(Records from a data source)
•••

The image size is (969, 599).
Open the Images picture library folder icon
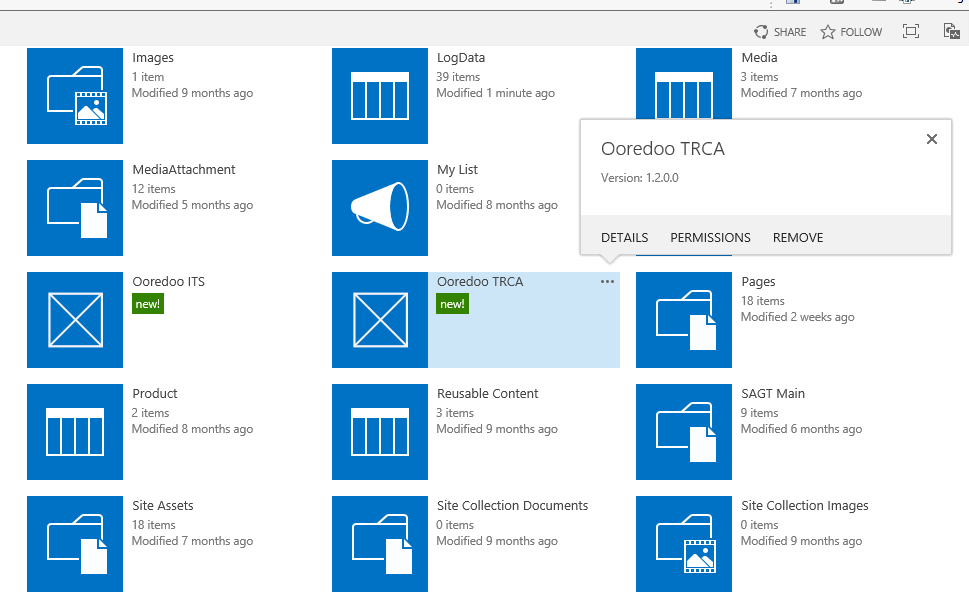point(74,96)
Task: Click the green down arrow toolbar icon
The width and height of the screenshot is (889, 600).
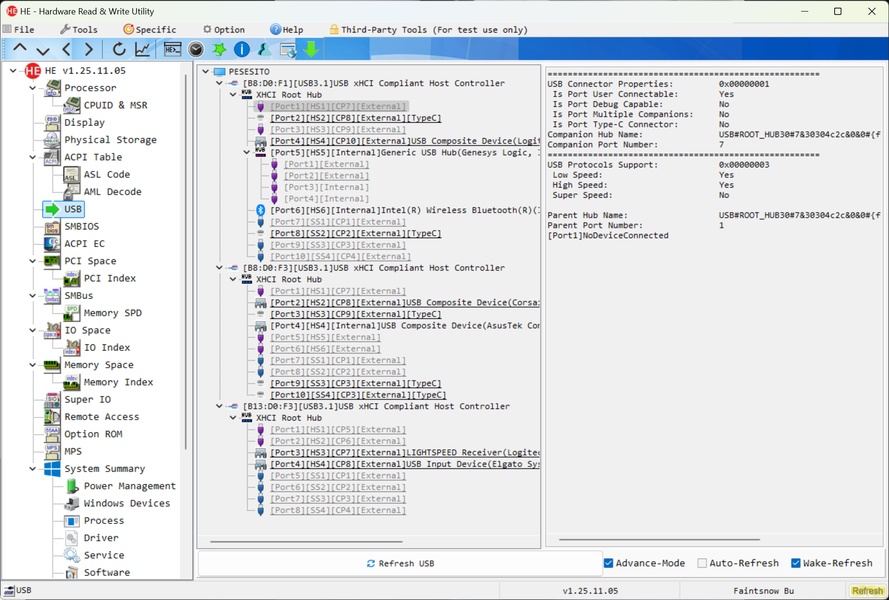Action: pyautogui.click(x=311, y=49)
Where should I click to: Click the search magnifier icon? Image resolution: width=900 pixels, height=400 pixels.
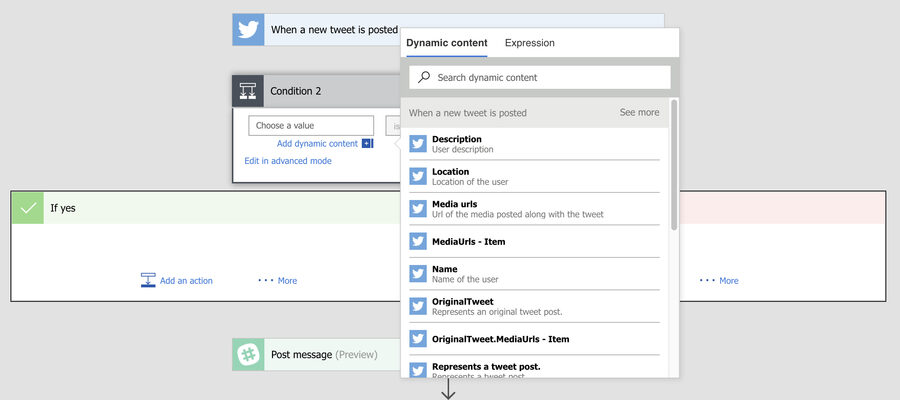424,77
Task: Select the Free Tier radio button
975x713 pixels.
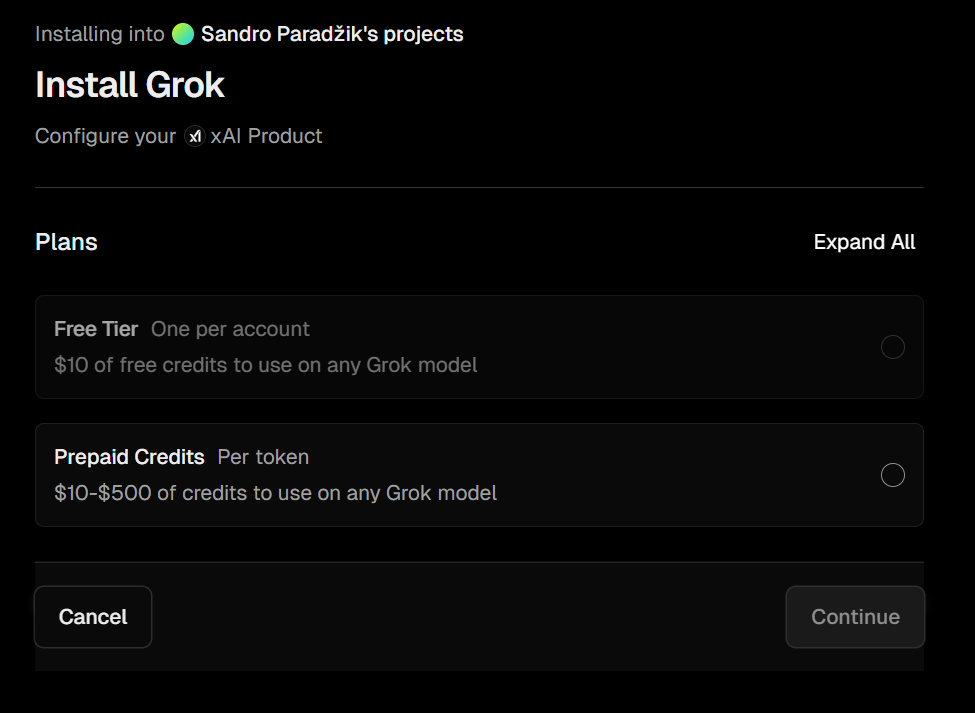Action: pyautogui.click(x=892, y=347)
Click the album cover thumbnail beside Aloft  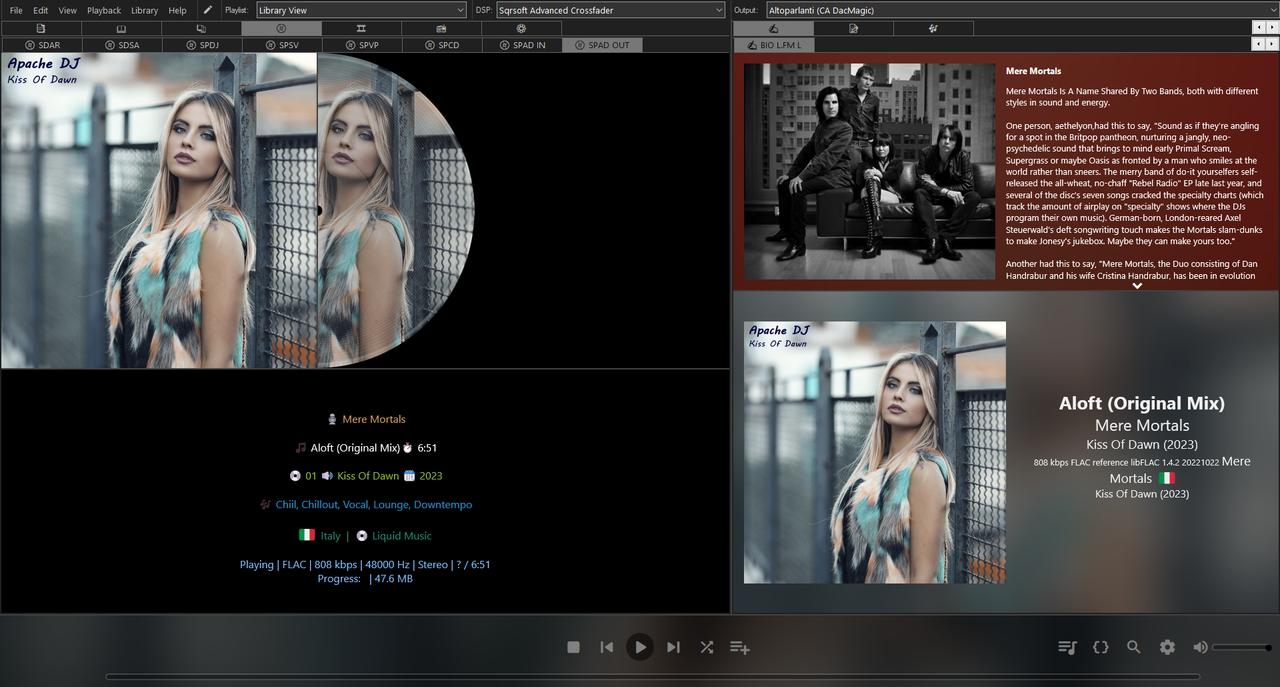[875, 452]
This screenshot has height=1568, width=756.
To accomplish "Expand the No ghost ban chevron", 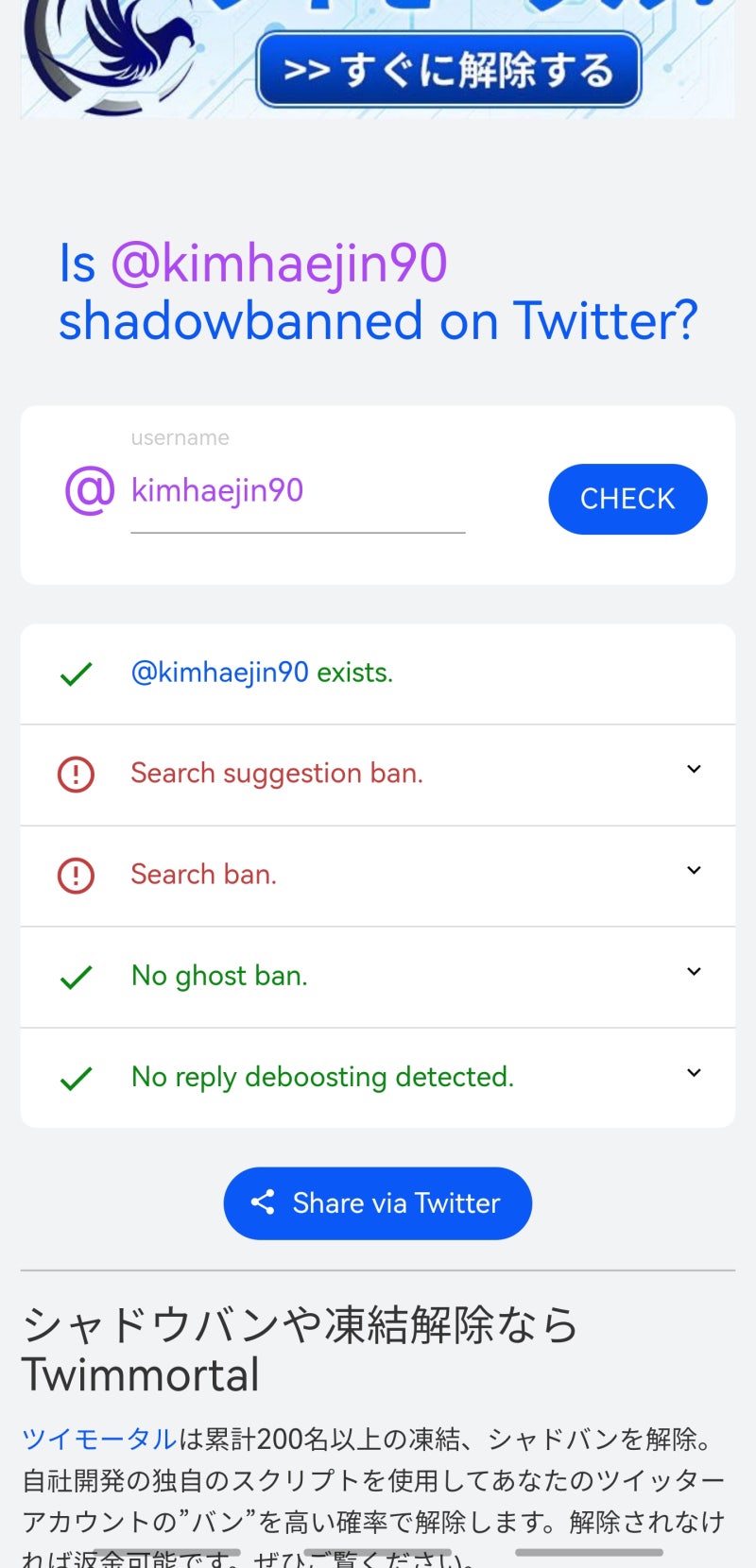I will (x=694, y=971).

•••

* **EXERCISE BRIEF**
Retrieve every line above holding the word "Task".

* **RESPONSE BELOW**
Task: Click the green down arrow toolbar icon
Task: Select the Free Tier radio button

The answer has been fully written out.